News feature

Partnerships between US and Chinese scientists surge

Research partnerships between the two superpowers outnumber all other international pairings.

  • Sujata Gupta

Students at the Yale-NUIST center set up equipment to monitor urban climate in Nanjing. Credit: Ning Hu

Partnerships between US and Chinese scientists surge

Research partnerships between the two superpowers outnumber all other international pairings.

18 November 2016

Sujata Gupta

Ning Hu

Students at the Yale-NUIST center set up equipment to monitor urban climate in Nanjing.
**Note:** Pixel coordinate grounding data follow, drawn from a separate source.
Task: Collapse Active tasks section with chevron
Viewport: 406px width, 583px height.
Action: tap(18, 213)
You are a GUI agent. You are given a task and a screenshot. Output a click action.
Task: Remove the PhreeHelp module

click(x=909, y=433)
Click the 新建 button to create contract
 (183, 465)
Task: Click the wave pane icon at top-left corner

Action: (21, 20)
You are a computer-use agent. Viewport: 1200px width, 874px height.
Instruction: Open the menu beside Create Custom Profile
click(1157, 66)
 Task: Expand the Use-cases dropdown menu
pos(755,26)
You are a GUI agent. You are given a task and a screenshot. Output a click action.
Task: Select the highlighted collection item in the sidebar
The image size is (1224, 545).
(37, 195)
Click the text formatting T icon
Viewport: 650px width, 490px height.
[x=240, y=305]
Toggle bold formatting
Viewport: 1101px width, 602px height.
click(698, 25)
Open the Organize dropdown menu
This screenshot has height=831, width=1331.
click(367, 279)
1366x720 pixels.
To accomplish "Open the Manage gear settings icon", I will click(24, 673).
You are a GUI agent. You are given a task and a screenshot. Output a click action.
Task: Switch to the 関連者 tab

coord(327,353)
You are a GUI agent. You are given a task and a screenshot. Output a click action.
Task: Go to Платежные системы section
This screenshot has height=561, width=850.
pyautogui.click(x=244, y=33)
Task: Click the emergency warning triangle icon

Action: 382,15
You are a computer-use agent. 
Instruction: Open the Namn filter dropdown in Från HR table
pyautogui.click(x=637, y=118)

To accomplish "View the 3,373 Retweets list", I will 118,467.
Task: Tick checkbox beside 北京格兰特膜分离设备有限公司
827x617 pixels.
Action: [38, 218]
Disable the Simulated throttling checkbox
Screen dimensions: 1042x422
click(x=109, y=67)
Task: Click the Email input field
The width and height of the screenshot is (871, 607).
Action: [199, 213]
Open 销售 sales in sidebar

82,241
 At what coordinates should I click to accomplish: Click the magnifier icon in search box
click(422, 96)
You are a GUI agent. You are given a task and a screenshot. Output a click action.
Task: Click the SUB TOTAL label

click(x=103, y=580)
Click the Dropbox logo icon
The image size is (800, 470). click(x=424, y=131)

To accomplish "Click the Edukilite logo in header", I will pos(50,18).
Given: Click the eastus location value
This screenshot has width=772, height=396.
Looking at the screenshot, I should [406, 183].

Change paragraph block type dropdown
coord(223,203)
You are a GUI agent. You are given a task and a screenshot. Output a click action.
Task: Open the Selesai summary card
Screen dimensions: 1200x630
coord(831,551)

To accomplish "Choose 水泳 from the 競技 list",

VIDEO: watch Chinese and US scientists in action

In 2014, Lei Zhao, a Chinese student working on his doctorate at Yale University in New Haven, Connecticut, developed a model to clarify the causes of the heat-island effect. Such heat islands, or regional pockets of warm air, occur due to human activity and tend to be most pronounced in urban areas.

“Generally speaking, in a large city, you have a stronger heat island,” says Xuhui Lee, a climate scientist at Yale who oversaw the project.

Zhao calculated the average temperature difference between the downtown and out-skirts of 65 cities across the United States and Canada. Despite some anomalies, his model confirmed the principle that the urban heat-island effect intensifies as tree cover and vegetation diminishes. As expected, bigger cities generally had more acute heat islands.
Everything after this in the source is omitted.